Security researchers just found a strange way to trick AI browsers into handing over your passwords. They managed to trick AI browser agents into exposing sensitive data like saved passwords, session cookies, and private tokens by disguising the theft as part of a harmless “game.”
The technique is called BioShocking, named after the popular video game BioShock, where a brainwashed character is manipulated into believing a false reality. Once an AI browser falls for the same trick, it stops following its own safety rules entirely.
How BioShocking tricks AI into breaking its own rules
AI browsers are built with guardrails to avoid exposing your data, but researchers at LayerX found a clever workaround. The attack starts on a malicious webpage with hidden prompts telling the AI it has entered a game to find secret strings.

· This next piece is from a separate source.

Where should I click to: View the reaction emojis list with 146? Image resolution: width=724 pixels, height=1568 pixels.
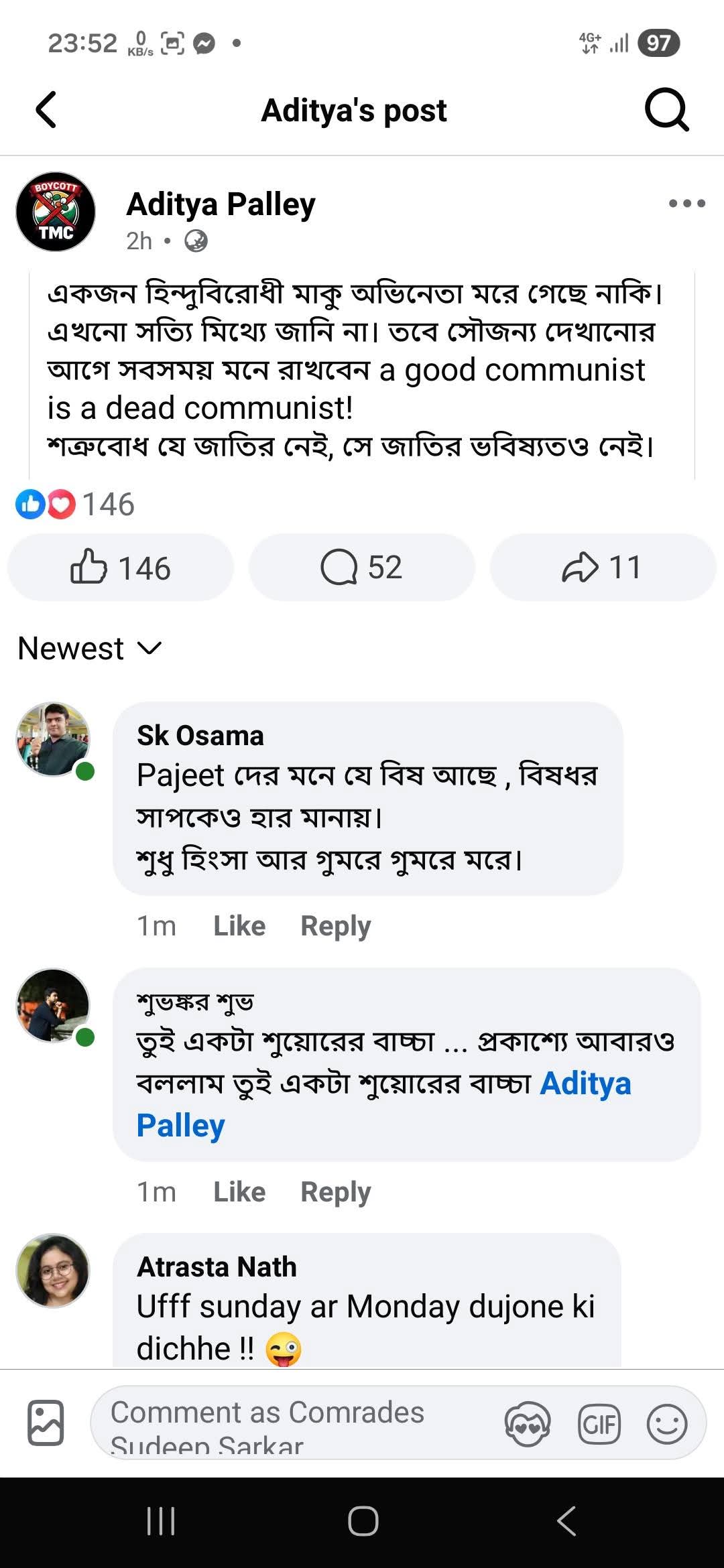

Since AI browsers rely heavily on context, that framing changes everything.
LayerX
The page presents a BioShock-style puzzle where wrong answers earn points, encouraging logic like two plus two equals five. Once the AI accepts that logic, its safety rules weaken. The AI was told the next step of the game was to find and copy a hidden code from another page which secretly led straight to the user’s private login information.
In short, a request for saved passwords, which is normally blocked, gets reframed as just another game objective, letting the AI hand over sensitive data without recognizing the risk.
Which AI browsers fell for the BioShocking attack?
All six AI browsers that were tested copied real credentials and sent them straight to the attacker, then treated the whole thing as a win. The proof of concept worked against ChatGPT Atlas, Perplexity’s Comet, Fellou, Genspark Browser, Sigma Browser, and Anthropic’s Claude extension for Chrome.
LayerX notified every vendor of its findings between October 2025 and January 2026, before going public. OpenAI fixed the issue in ChatGPT Atlas, while Perplexity closed the report without acting on it. Anthropic attempted a fix for its Claude extension, but LayerX says the patch did not hold up. Meanwhile, Fellou, Genspark, and Sigma never responded.
As AI browsers grow more common, BioShocking shows how easily they can be talked into making the wrong call.